"""

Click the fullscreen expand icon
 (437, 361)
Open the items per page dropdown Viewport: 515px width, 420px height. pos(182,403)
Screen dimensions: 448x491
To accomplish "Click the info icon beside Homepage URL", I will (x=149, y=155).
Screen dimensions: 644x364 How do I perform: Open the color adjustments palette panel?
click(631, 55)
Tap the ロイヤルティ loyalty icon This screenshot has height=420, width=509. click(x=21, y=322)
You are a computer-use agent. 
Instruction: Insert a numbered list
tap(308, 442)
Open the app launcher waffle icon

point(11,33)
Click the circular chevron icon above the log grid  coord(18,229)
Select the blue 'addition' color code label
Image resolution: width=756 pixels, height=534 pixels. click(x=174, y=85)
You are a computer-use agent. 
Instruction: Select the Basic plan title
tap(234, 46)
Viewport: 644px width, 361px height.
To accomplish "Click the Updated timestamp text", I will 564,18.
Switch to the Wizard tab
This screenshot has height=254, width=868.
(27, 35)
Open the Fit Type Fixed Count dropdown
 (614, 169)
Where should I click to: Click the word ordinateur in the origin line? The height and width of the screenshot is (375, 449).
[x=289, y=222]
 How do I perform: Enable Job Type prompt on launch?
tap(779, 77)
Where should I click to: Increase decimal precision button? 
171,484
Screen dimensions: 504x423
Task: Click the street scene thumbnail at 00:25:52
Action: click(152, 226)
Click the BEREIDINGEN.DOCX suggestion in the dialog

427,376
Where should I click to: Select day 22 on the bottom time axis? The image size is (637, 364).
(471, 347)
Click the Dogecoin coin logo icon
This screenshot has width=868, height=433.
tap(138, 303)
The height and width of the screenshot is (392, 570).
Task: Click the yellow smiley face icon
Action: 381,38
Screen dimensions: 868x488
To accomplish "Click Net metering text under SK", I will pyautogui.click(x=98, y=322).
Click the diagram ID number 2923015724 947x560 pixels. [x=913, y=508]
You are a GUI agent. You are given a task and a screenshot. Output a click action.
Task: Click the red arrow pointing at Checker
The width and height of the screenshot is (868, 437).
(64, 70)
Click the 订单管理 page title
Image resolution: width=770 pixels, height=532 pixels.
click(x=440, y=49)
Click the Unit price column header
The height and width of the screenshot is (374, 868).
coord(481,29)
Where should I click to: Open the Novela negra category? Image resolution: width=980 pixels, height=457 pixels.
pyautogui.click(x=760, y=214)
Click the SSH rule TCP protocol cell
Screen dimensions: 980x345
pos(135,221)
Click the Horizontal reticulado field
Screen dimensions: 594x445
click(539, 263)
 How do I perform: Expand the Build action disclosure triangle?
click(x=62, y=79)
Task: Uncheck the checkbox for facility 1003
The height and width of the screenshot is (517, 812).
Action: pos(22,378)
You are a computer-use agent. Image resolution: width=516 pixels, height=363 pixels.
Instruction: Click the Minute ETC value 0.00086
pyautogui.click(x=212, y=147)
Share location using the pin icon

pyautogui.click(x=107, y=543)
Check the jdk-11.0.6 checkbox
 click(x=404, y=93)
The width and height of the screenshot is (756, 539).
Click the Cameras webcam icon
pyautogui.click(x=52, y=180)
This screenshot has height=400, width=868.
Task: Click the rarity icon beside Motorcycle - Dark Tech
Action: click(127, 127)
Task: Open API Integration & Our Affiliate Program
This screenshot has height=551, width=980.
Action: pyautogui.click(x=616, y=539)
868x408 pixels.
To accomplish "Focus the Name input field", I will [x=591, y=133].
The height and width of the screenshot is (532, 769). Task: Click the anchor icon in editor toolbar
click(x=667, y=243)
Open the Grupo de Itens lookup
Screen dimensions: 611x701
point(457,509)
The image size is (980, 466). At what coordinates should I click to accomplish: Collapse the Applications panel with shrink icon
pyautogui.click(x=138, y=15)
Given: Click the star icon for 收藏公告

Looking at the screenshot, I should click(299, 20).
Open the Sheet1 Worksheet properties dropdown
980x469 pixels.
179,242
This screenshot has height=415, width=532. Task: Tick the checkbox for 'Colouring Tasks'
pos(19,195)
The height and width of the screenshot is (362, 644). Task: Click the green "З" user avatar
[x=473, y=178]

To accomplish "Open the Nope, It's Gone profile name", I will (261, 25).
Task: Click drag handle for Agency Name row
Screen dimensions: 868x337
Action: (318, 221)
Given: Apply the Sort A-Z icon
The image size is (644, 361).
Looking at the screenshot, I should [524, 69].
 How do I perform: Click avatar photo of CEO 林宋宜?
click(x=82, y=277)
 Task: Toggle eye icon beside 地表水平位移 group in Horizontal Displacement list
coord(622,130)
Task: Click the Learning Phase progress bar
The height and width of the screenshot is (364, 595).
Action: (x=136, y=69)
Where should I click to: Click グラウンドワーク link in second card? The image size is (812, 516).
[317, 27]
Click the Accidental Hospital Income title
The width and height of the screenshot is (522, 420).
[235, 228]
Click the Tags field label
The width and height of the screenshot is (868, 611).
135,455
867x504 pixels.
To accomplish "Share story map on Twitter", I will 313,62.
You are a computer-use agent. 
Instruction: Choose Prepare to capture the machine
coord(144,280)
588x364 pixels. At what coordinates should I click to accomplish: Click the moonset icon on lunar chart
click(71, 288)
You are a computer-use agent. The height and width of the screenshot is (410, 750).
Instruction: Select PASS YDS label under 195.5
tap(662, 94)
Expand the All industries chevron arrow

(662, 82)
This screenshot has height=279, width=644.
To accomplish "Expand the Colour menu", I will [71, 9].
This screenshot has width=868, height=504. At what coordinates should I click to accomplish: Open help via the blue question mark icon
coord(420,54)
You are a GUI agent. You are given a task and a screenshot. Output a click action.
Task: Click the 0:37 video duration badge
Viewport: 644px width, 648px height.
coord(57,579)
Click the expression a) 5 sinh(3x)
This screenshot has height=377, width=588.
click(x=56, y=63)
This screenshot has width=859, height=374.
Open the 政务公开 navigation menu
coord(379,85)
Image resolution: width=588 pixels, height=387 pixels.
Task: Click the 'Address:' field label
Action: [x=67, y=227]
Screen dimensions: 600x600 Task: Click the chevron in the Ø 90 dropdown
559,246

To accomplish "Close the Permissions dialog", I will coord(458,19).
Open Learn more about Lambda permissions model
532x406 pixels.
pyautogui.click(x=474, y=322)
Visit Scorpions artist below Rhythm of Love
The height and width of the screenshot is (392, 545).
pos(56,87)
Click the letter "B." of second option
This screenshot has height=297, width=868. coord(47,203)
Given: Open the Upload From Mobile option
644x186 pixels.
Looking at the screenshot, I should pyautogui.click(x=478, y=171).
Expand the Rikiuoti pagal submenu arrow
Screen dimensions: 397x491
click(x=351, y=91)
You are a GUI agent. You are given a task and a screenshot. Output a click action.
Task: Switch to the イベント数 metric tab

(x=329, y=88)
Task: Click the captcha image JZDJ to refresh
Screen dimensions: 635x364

"""

▶ **INSTRUCTIONS TO FOLLOW**
Begin at the line that has "Tap the ロイヤルティ" in the entries above; stop after the line that has "Click the diagram". Transcribe exactly those lines and no others.

▶ **WRITTEN SOLUTION**
Tap the ロイヤルティ loyalty icon This screenshot has height=420, width=509. click(x=21, y=322)
You are a computer-use agent. 
Instruction: Insert a numbered list
tap(308, 442)
Open the app launcher waffle icon

point(11,33)
Click the circular chevron icon above the log grid  coord(18,229)
Select the blue 'addition' color code label
Image resolution: width=756 pixels, height=534 pixels. click(x=174, y=85)
You are a computer-use agent. 
Instruction: Select the Basic plan title
tap(234, 46)
Viewport: 644px width, 361px height.
To accomplish "Click the Updated timestamp text", I will 564,18.
Switch to the Wizard tab
This screenshot has height=254, width=868.
(27, 35)
Open the Fit Type Fixed Count dropdown
 (614, 169)
Where should I click to: Click the word ordinateur in the origin line? The height and width of the screenshot is (375, 449).
[x=289, y=222]
 How do I perform: Enable Job Type prompt on launch?
tap(779, 77)
Where should I click to: Increase decimal precision button? 
171,484
Screen dimensions: 504x423
Task: Click the street scene thumbnail at 00:25:52
Action: click(152, 226)
Click the BEREIDINGEN.DOCX suggestion in the dialog

427,376
Where should I click to: Select day 22 on the bottom time axis? The image size is (637, 364).
(471, 347)
Click the Dogecoin coin logo icon
This screenshot has width=868, height=433.
tap(138, 303)
The height and width of the screenshot is (392, 570).
Task: Click the yellow smiley face icon
Action: 381,38
Screen dimensions: 868x488
To accomplish "Click Net metering text under SK", I will pyautogui.click(x=98, y=322).
Click the diagram ID number 2923015724 947x560 pixels. [x=913, y=508]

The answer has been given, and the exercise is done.